Available records below:

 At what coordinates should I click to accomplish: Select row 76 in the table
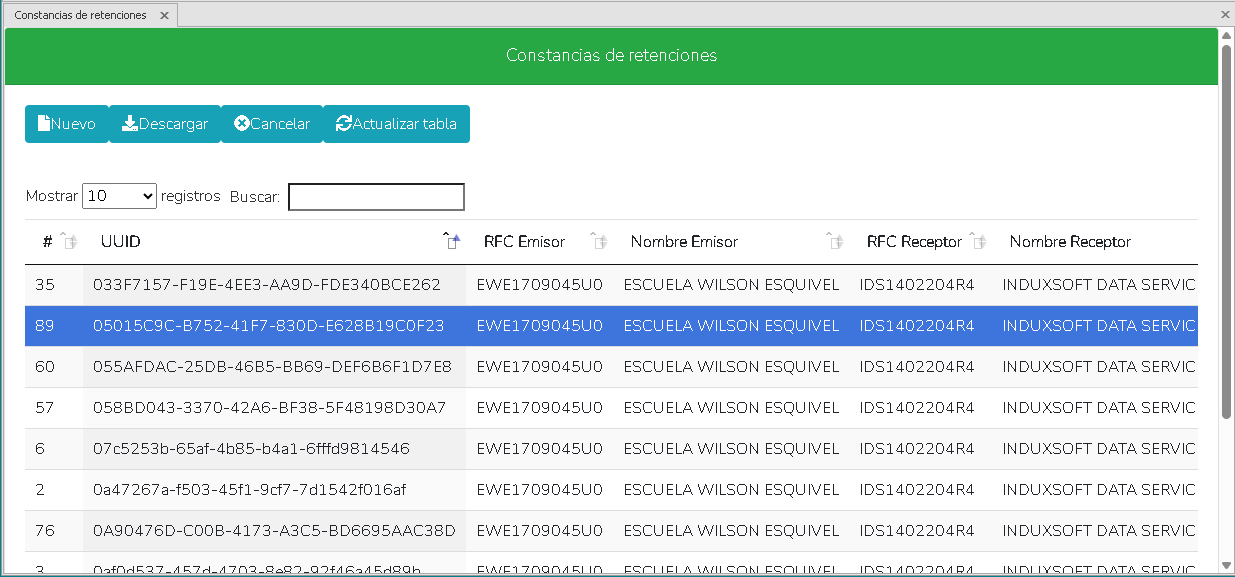pos(45,531)
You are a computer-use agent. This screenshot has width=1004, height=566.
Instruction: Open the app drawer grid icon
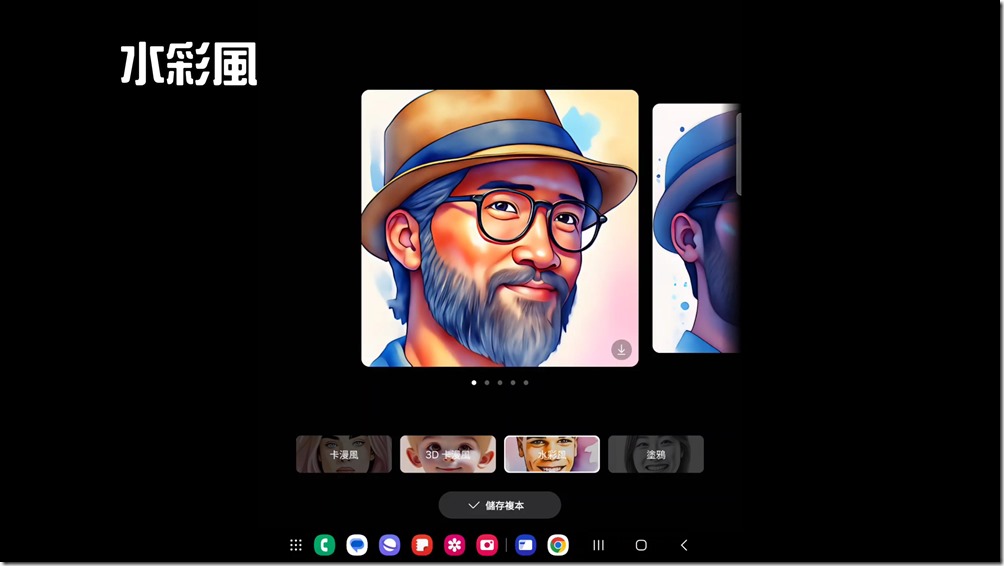coord(296,545)
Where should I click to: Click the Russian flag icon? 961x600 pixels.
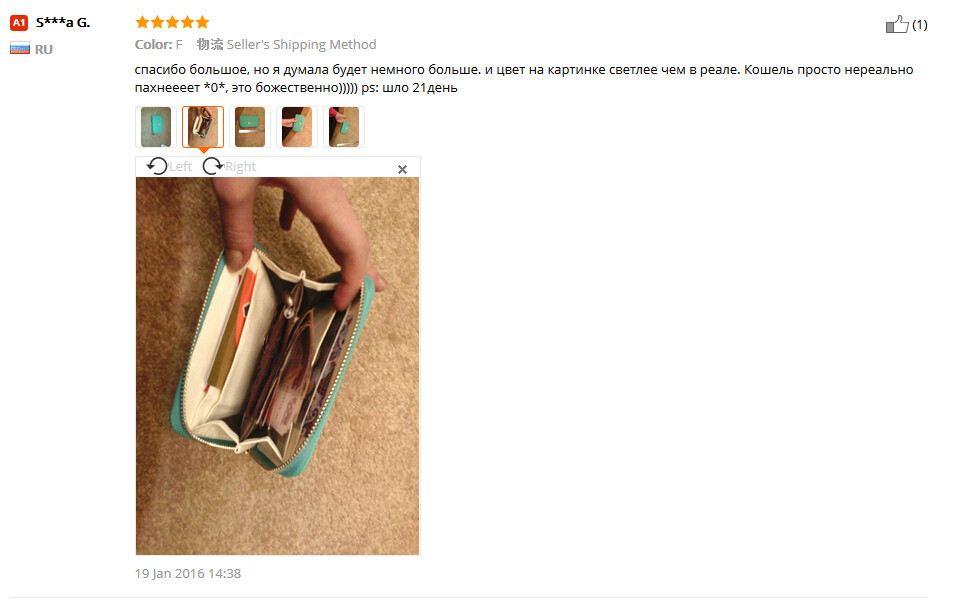[20, 48]
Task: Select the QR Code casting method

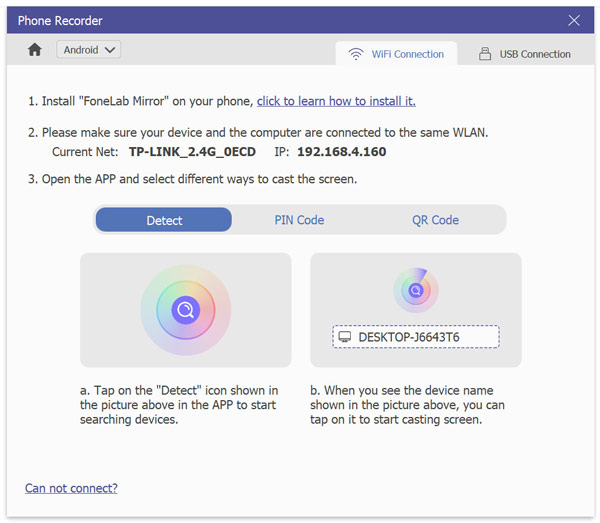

End of Available records.

The task — Find the line containing "You are a computer-use" in the listing above. Restate it and every line after it, word for word, through the final line, leaving out the pictures.

Task result —
You are a computer-use agent. This screenshot has width=1004, height=566.
Instruction: Open the app drawer grid icon
coord(296,545)
Where should I click to: Click the Russian flag icon? 961x600 pixels.
[20, 48]
Task: Select the QR Code casting method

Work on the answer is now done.